### The exercise:
Continue the passage about the Yanyuwa singing tracks, starting after its final sentence.

### Supplied text:
* * *

A wonderful collaboration between the Yanyuwa people and Monash University is online and enables us to glimpse the singing tracks of their culture. The Yanyuwa live 0n the Gulf Carpentaria in Northern Australia.
Animations of the songs can be seen at the Monash Country Lines Archive.
As described in his 2010 book, Singing Saltwater Country John Bradley has mapped over 800 km of singing tracks in a three decade long association with the Yanyuwa people of Carpentaria. The sung pathways through Country are referred to by the Yanyuwa as kujika and described as a ‘Yanyuwa way of knowing’ and as the ‘key to rich, complex and intricately related knowledge systems’. For one kujika, Bradley recorded over 230 verses, with knowledge stored in layer upon layer, the more complex knowledge gained with initiation into higher levels. Every detail of the landscape is described and stored in the sung narratives. Fixed in place by the very landscape they describe, the kujika act as the link connecting all songs in a sequence.

* * *

### Collected data:
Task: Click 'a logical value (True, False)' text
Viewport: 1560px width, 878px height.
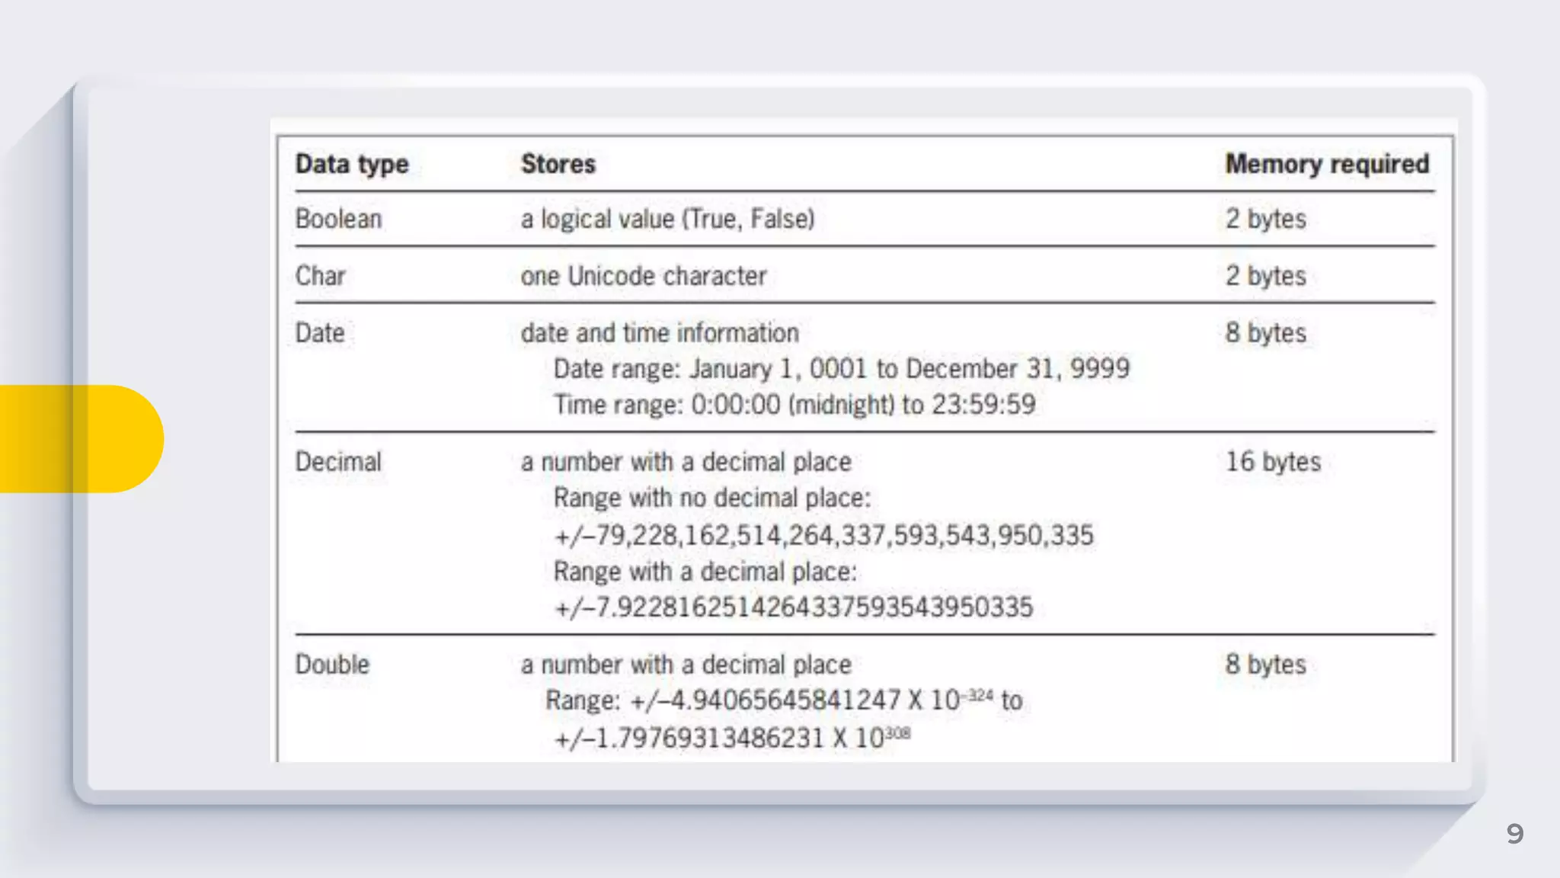Action: (667, 219)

* * *

### The result:
This is the method of loci in its most expansive form. Every aspect of the knowledge is encoded in these songs. This is one of the few glimpses of primary orality available in the world today, when this method of knowing almost certainly served every human community for tens of thousands of years.
The complexity of Australian Aboriginal knowledge has been hugely underrepresented until recently. We need to ensure it is understood before it is lost forever.
Bradley wrote about the experience of learning an Australian Yanyuwa kujika:
So much knowledge was being presented to me, at many levels and intricately interrelated. I was struggling to find words for much of the material as it was deeply encoded and dependent on other knowledge.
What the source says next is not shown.